Work required: Copy exactly the lines of the records below, and only those lines, beginning with the line that contains "Screen dimensions: 346x195" and ending with the line that contains "Open the search".

(Pixel coordinate grounding data)
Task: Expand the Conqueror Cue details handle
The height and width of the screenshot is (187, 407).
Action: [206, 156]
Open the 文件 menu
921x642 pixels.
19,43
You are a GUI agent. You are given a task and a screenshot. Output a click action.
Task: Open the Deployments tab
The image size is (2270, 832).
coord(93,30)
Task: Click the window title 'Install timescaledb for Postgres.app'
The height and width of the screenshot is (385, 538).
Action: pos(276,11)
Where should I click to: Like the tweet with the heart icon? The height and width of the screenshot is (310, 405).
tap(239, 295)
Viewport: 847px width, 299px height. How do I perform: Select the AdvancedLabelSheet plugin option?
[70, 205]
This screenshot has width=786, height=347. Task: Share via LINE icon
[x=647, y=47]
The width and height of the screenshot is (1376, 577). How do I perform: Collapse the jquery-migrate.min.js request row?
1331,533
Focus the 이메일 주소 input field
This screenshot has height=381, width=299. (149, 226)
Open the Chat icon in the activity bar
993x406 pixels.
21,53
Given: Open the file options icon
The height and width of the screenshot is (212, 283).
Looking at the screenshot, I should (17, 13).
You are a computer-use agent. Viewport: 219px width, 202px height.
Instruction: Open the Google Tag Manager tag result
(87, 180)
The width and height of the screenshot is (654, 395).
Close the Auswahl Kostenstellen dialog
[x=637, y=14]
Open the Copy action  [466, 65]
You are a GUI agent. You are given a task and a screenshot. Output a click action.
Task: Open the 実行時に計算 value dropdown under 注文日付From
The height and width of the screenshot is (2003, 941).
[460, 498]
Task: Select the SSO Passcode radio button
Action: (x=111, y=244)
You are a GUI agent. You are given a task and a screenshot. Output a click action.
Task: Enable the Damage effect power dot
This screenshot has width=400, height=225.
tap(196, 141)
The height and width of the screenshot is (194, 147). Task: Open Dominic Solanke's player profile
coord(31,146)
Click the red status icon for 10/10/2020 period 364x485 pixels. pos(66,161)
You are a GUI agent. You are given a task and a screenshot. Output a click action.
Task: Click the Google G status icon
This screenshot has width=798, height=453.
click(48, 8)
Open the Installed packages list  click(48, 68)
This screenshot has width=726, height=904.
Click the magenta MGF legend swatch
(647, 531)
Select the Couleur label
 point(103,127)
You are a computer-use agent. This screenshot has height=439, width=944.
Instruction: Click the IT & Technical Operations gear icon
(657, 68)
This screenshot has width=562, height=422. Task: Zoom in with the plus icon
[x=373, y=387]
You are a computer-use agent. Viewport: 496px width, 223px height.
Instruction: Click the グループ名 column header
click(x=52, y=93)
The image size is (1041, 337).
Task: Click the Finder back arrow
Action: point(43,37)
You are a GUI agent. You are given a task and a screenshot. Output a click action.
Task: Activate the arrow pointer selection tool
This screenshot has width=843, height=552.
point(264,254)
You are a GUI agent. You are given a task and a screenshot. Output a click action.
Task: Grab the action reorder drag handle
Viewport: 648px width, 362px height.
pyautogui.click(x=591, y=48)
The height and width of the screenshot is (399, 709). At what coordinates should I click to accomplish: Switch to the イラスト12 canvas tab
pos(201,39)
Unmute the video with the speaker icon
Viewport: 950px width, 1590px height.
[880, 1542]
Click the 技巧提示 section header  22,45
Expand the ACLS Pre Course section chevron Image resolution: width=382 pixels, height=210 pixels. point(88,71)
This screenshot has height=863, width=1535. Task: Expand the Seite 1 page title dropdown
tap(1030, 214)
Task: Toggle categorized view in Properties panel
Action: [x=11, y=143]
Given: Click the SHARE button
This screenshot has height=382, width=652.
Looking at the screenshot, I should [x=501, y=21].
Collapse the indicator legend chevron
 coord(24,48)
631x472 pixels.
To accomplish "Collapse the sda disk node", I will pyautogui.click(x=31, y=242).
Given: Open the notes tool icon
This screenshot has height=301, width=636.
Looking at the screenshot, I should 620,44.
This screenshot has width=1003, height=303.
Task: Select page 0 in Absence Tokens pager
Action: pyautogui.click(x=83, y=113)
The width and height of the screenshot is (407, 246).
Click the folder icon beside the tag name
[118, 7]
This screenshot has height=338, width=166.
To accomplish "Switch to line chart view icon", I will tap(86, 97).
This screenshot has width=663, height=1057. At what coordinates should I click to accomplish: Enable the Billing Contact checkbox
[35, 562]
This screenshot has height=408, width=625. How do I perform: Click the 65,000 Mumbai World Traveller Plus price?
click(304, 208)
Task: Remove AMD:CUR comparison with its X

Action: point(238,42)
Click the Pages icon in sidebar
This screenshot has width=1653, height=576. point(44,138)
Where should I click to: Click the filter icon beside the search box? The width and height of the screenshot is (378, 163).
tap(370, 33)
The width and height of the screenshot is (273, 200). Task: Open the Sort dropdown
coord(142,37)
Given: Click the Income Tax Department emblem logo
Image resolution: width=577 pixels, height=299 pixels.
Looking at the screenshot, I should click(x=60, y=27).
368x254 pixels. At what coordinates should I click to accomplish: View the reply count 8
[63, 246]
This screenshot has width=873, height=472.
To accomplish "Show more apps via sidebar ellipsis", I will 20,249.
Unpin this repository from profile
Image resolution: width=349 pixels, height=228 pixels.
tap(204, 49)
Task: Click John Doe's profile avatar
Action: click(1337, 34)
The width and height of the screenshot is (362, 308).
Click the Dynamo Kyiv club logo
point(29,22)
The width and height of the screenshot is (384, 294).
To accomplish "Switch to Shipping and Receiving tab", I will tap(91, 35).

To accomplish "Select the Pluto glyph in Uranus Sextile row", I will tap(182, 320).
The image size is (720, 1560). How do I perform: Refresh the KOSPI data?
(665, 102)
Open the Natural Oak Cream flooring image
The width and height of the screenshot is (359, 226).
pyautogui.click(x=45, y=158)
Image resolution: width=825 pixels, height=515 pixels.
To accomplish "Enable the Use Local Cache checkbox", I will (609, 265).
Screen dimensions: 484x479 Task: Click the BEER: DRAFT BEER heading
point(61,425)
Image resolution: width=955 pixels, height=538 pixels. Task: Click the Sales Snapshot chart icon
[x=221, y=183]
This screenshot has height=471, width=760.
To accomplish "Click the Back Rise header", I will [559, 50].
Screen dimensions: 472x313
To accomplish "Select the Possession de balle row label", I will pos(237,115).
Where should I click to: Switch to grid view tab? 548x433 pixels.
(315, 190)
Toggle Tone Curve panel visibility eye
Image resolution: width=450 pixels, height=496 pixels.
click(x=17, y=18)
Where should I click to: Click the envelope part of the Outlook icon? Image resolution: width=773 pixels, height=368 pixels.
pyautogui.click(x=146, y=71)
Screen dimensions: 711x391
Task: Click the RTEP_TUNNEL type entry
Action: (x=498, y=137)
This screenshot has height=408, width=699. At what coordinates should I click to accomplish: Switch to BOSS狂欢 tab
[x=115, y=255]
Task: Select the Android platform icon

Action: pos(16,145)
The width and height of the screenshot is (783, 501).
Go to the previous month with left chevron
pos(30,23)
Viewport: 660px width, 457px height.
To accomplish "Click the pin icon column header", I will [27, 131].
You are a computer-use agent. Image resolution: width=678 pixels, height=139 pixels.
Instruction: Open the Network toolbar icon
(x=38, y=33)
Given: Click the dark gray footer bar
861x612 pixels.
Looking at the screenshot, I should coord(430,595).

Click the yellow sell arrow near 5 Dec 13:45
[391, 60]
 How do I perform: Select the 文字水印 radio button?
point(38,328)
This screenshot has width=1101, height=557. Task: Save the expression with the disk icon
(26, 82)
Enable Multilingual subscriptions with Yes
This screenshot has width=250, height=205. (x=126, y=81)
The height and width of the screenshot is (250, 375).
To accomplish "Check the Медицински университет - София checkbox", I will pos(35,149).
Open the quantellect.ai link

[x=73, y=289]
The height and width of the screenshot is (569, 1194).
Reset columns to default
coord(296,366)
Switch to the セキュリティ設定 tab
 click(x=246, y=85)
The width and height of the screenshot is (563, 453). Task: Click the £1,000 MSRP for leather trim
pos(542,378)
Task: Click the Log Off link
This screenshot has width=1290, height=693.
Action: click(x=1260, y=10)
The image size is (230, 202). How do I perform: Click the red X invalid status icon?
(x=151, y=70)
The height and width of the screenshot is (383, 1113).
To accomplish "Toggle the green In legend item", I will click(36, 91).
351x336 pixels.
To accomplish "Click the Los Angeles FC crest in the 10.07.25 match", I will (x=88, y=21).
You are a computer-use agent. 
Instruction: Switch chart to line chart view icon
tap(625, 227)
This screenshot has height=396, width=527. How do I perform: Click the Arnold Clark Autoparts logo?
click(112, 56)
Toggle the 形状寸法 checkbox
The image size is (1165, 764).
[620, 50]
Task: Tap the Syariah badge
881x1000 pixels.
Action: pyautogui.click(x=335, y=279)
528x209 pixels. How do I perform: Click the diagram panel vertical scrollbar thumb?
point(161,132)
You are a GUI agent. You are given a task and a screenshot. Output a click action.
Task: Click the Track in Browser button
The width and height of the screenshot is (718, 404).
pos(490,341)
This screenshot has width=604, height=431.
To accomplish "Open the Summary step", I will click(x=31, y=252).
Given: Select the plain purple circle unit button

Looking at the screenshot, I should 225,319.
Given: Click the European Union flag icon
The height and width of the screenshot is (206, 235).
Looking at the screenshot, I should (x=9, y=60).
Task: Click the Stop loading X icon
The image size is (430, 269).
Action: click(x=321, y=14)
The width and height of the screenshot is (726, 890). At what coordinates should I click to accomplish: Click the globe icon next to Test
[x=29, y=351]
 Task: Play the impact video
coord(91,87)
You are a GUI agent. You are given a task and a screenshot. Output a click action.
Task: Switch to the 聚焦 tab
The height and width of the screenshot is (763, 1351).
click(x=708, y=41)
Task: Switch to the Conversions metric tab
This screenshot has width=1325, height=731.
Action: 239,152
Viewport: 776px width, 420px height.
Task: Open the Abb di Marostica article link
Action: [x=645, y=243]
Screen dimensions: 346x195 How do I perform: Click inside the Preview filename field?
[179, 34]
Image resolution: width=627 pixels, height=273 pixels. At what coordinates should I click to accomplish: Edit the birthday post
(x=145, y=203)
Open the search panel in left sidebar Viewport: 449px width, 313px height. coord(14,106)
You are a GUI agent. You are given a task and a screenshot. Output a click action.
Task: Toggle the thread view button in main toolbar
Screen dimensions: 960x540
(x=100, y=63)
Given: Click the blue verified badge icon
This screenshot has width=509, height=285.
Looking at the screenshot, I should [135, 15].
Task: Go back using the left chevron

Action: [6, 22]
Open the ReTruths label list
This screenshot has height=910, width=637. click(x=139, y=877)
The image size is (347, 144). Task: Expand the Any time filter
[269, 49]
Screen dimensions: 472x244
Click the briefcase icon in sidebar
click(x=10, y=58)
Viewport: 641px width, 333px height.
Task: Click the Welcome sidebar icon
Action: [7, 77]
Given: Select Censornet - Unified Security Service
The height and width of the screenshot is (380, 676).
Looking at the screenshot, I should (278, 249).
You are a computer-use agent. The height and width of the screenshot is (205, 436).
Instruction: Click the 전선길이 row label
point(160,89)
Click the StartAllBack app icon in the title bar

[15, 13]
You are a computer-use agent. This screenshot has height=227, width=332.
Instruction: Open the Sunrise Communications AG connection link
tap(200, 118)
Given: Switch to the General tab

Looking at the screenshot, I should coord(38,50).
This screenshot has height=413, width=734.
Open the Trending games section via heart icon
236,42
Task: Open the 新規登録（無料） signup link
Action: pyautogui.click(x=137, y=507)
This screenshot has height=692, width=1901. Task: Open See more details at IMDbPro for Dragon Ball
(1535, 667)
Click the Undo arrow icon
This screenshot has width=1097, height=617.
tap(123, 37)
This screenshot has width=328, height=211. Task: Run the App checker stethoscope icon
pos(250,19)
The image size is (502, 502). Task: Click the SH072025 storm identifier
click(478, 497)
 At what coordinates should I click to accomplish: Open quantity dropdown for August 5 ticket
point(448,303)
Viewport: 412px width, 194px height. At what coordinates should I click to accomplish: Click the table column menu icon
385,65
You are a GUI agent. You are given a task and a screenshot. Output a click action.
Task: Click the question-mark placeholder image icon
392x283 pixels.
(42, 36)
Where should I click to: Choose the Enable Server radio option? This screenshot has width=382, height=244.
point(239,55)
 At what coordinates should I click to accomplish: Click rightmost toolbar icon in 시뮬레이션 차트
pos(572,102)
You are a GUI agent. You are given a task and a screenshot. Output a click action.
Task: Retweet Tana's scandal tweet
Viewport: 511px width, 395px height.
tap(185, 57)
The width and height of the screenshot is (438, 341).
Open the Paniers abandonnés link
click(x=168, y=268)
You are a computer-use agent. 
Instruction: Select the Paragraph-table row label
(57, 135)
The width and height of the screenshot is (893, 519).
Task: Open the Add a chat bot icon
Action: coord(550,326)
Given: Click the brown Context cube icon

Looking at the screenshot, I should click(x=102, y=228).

Expected answer:
Screen dimensions: 346x195 How do I perform: Click inside the Preview filename field?
[179, 34]
Image resolution: width=627 pixels, height=273 pixels. At what coordinates should I click to accomplish: Edit the birthday post
(x=145, y=203)
Open the search panel in left sidebar Viewport: 449px width, 313px height. coord(14,106)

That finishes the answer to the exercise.